From: Alex Williamson
Date: Wed Apr 03 2019 - 16:00:45 EST


On Wed, 3 Apr 2019 15:24:26 -0400
Jerome Glisse <jglisse@xxxxxxxxxx> wrote:

> On Tue, Apr 02, 2019 at 10:15:38AM -0600, Alex Williamson wrote:
> > Memory backed DMA mappings are accounted against a user's locked
> > memory limit, including multiple mappings of the same memory. This
> > accounting bounds the number of such mappings that a user can create.
> > However, DMA mappings that are not backed by memory, such as DMA
> > mappings of device MMIO via mmaps, do not make use of page pinning
> > and therefore do not count against the user's locked memory limit.
> > These mappings still consume memory, but the memory is not well
> > associated to the process for the purpose of oom killing a task.
> >
> > To add bounding on this use case, we introduce a limit to the total
> > number of concurrent DMA mappings that a user is allowed to create.
> > This limit is exposed as a tunable module option where the default
> > value of 64K is expected to be well in excess of any reasonable use
> > case (a large virtual machine configuration would typically only make
> > use of tens of concurrent mappings).
> >
> > This fixes CVE-2019-3882.
> >
> > Signed-off-by: Alex Williamson <alex.williamson@xxxxxxxxxx>
>
> Have you tested with GPU passthrough ? GPU have huge BAR from
> hundred of mega bytes to giga bytes (some driver resize them
> to cover the whole GPU memory). Driver need to map those to
> properly work. I am not sure what path is taken by mmap of
> mmio BAR by a guest on the host but i just thought i would
> point that out.

The limit introduced is the number of mappings that a user can have
outstanding, not the size of the mappings. We don't try to estimate
the overhead of a mapping based on the mapping size since IOMMU
super-page support can make a 1GB mapping comparable in overhead to a
4KB mapping. QEMU will generally try to map a bar with a single
mapping, unless it's split by something like an MSI-X vector table or
quirks, which still results in a low single digit number of mappings per
BAR. This does not affect how the guest drivers use the device, BARs
cannot be partially enabled from a DMA address space perspective.
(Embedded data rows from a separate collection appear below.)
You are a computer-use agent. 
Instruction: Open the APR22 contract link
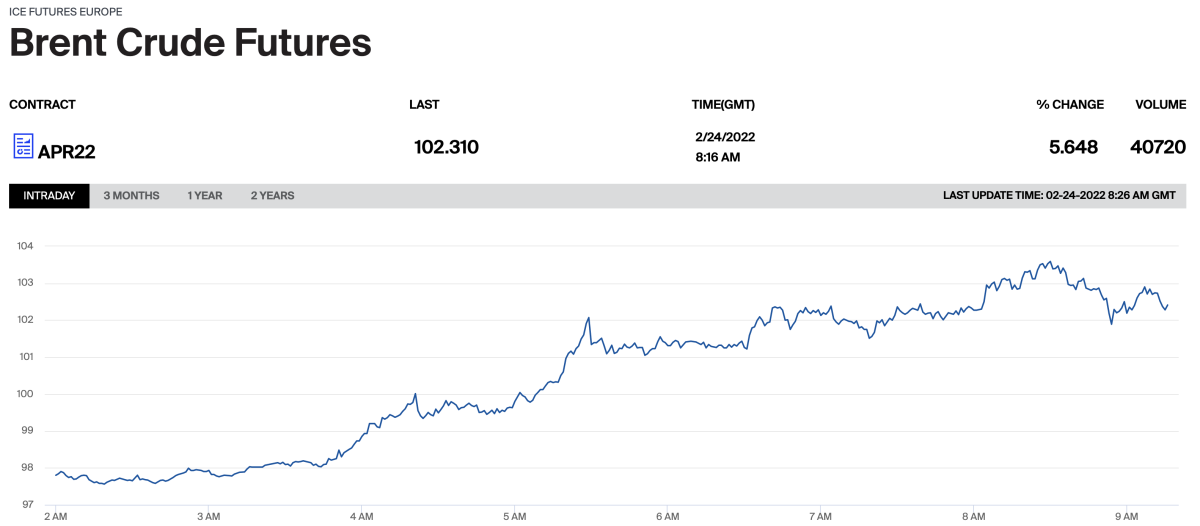66,152
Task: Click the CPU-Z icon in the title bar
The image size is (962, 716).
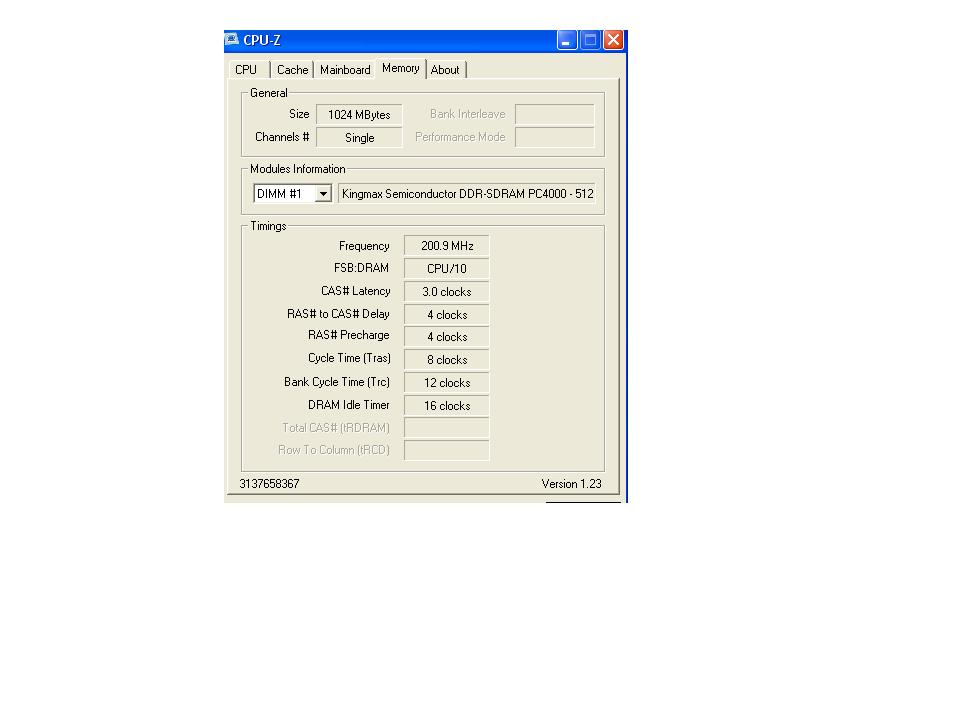Action: point(233,40)

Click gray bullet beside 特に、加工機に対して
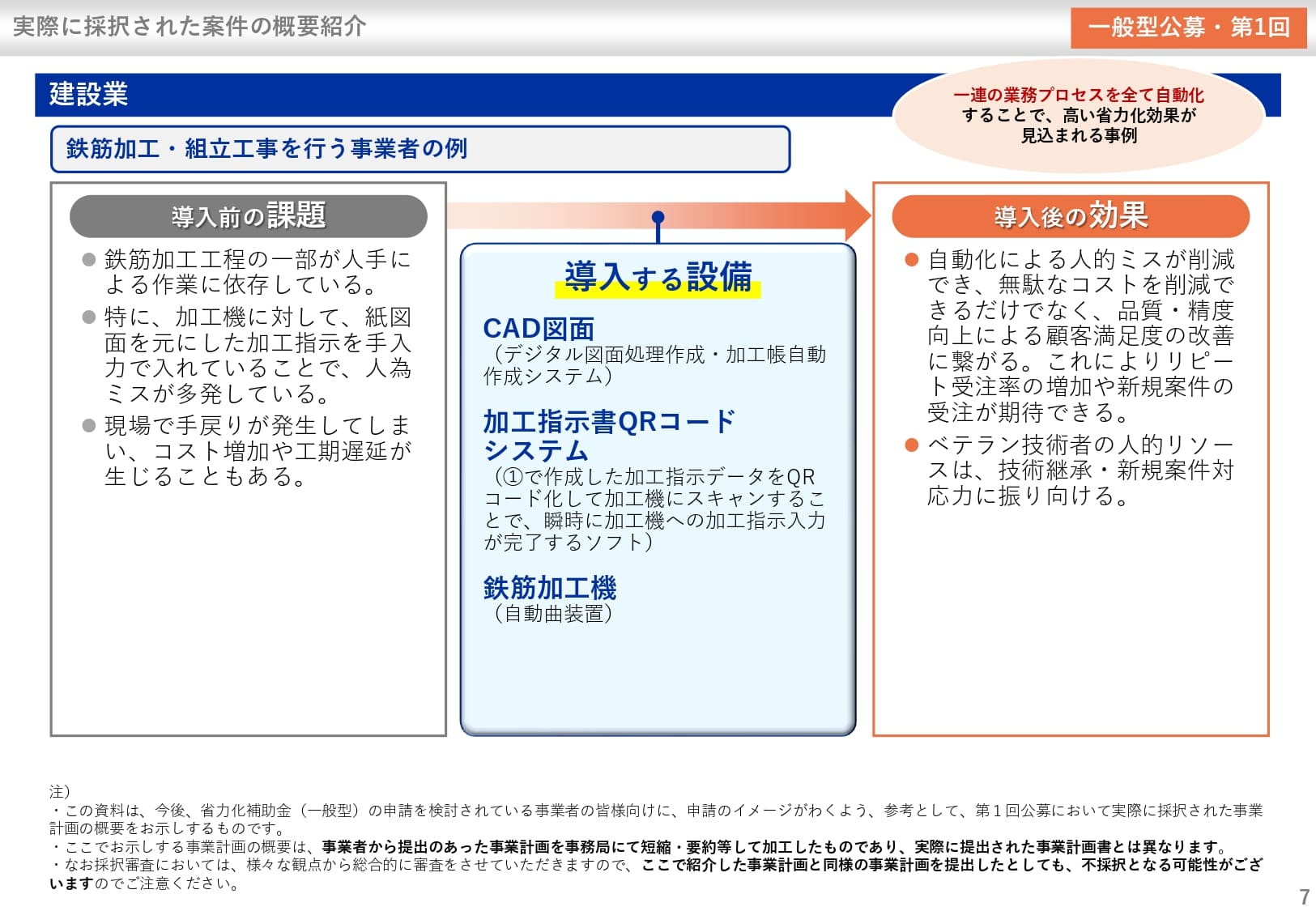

If a userspace driver were trying to map a large GPU BAR with separate
4K mappings, they could indeed hit the limit, but it's far from the
common or expected use case and the module tunable could be used to
provide this functionality if it were really necessary.

There's really no support for resizable BARs through vfio-pci right now,
we get the device in its base configuration, QEMU maps that and exposes
a rather fixed device to the VM. If this is something we need to
address for GPU assignment, let's talk. Thanks,

Alex